[SUPPLIED MATERIAL Boundary: Start]
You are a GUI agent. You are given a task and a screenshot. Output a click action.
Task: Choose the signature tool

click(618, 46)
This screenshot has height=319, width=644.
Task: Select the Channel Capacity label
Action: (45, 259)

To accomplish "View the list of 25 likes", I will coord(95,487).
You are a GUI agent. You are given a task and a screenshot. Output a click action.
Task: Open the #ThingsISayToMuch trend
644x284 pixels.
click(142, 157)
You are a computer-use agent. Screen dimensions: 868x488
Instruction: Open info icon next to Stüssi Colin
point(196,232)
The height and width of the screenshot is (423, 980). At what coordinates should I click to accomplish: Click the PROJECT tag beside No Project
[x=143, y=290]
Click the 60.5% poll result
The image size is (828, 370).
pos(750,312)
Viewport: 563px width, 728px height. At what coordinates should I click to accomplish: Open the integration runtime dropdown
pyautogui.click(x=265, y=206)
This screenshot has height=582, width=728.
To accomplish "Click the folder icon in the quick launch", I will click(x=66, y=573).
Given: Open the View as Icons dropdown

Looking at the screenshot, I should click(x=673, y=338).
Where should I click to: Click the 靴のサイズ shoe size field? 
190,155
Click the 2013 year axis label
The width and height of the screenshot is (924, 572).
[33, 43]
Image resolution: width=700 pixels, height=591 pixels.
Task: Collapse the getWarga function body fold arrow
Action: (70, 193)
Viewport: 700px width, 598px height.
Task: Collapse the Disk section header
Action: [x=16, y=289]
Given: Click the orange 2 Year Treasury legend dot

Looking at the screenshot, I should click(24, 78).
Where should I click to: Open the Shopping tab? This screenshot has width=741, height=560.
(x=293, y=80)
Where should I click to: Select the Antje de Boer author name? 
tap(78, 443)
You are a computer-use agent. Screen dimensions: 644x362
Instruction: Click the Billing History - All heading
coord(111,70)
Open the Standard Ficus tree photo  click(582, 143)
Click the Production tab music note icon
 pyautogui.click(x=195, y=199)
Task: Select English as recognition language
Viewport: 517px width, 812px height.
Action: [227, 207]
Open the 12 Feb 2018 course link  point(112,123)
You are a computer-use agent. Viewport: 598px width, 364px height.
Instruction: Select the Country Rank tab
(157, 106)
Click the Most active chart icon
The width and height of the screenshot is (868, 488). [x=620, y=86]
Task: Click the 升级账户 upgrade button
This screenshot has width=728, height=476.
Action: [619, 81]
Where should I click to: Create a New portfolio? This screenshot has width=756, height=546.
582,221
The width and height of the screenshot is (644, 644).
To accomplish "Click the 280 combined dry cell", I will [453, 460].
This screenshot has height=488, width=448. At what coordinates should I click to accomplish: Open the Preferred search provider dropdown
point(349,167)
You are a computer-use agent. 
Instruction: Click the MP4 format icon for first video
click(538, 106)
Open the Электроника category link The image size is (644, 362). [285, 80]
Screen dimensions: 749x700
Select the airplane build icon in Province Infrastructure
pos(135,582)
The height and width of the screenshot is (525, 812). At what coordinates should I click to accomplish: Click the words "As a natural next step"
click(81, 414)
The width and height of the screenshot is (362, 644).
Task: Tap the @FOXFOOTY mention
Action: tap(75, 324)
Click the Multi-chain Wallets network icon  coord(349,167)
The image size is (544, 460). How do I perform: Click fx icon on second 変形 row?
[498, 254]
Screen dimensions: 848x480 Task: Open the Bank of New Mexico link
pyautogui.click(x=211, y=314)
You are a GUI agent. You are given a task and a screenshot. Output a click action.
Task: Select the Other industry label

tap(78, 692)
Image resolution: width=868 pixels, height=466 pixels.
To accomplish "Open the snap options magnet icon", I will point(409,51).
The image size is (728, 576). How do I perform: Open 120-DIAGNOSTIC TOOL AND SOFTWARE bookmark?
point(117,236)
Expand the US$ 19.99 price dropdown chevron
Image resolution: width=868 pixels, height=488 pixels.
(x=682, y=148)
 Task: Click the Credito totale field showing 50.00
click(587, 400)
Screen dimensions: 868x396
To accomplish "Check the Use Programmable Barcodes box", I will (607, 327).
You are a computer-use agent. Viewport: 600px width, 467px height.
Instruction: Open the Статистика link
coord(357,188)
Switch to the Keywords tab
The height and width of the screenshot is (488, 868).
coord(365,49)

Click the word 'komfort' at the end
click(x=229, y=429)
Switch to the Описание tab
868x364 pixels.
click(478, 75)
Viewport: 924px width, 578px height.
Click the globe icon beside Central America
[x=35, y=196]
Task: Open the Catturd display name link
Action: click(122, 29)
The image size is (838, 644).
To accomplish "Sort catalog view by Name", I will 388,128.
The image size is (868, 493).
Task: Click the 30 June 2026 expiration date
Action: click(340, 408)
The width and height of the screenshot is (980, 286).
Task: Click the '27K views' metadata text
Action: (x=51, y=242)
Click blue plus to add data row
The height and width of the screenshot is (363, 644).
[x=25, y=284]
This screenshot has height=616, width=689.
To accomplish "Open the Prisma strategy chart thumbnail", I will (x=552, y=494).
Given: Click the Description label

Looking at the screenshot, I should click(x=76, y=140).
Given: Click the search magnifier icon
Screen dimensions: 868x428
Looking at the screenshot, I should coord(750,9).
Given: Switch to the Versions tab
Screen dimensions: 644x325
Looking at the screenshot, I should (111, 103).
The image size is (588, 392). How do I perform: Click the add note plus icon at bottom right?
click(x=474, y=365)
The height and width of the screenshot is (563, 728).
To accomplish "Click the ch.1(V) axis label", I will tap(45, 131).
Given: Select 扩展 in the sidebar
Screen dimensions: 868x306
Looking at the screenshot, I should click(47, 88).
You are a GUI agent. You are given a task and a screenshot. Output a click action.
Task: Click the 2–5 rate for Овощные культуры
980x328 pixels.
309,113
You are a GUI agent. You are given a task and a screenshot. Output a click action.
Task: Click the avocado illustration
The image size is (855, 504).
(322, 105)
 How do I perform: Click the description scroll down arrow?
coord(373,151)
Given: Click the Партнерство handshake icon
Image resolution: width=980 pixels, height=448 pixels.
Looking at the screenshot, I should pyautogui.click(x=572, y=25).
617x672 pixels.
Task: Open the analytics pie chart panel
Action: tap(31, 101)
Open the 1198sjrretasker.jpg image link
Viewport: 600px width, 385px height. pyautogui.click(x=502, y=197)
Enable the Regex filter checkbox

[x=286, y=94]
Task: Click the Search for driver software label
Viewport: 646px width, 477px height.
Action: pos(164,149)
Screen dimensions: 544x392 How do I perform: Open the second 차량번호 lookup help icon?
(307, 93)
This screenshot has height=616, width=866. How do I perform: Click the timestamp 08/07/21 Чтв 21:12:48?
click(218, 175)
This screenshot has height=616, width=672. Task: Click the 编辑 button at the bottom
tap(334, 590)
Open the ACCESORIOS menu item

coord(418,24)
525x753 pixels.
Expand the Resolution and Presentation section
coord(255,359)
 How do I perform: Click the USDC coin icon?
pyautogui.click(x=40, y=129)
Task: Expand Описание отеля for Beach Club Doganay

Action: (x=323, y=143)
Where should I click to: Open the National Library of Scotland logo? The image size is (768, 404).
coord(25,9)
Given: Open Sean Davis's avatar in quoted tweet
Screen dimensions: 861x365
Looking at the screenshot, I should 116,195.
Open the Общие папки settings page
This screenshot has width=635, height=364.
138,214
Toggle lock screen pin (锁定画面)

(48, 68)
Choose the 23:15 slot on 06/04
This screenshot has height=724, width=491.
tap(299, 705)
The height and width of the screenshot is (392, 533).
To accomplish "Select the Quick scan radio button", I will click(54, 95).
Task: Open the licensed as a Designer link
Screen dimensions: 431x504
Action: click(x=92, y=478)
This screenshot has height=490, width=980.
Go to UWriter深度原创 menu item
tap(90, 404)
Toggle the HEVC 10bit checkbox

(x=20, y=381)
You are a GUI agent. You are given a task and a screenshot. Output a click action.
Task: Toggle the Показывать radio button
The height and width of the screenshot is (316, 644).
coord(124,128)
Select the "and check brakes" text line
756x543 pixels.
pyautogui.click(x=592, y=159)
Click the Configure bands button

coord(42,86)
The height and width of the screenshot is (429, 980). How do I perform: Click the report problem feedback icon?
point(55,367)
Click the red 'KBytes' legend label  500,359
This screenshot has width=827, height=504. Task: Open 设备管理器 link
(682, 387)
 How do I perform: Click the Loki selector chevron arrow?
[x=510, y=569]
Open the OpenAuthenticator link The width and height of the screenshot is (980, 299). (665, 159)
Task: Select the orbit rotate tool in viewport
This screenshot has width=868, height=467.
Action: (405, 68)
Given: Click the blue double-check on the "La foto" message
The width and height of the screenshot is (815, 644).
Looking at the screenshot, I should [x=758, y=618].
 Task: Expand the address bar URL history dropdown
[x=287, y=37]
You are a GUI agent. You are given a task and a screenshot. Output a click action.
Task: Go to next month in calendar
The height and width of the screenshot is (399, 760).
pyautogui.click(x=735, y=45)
[SUPPLIED MATERIAL Boundary: End]
** THE PROBLEM **
Output exactly one stretch of the listing: from the line containing "Click the word 'komfort' at the end" through the line containing "Given: Switch to the Versions tab", both end lines included.

** EXPECTED ANSWER **
Click the word 'komfort' at the end
click(x=229, y=429)
Switch to the Описание tab
868x364 pixels.
click(478, 75)
Viewport: 924px width, 578px height.
Click the globe icon beside Central America
[x=35, y=196]
Task: Open the Catturd display name link
Action: click(122, 29)
The image size is (838, 644).
To accomplish "Sort catalog view by Name", I will 388,128.
The image size is (868, 493).
Task: Click the 30 June 2026 expiration date
Action: click(340, 408)
The width and height of the screenshot is (980, 286).
Task: Click the '27K views' metadata text
Action: (x=51, y=242)
Click blue plus to add data row
The height and width of the screenshot is (363, 644).
[x=25, y=284]
This screenshot has height=616, width=689.
To accomplish "Open the Prisma strategy chart thumbnail", I will (x=552, y=494).
Given: Click the Description label

Looking at the screenshot, I should click(x=76, y=140).
Given: Click the search magnifier icon
Screen dimensions: 868x428
Looking at the screenshot, I should coord(750,9).
Given: Switch to the Versions tab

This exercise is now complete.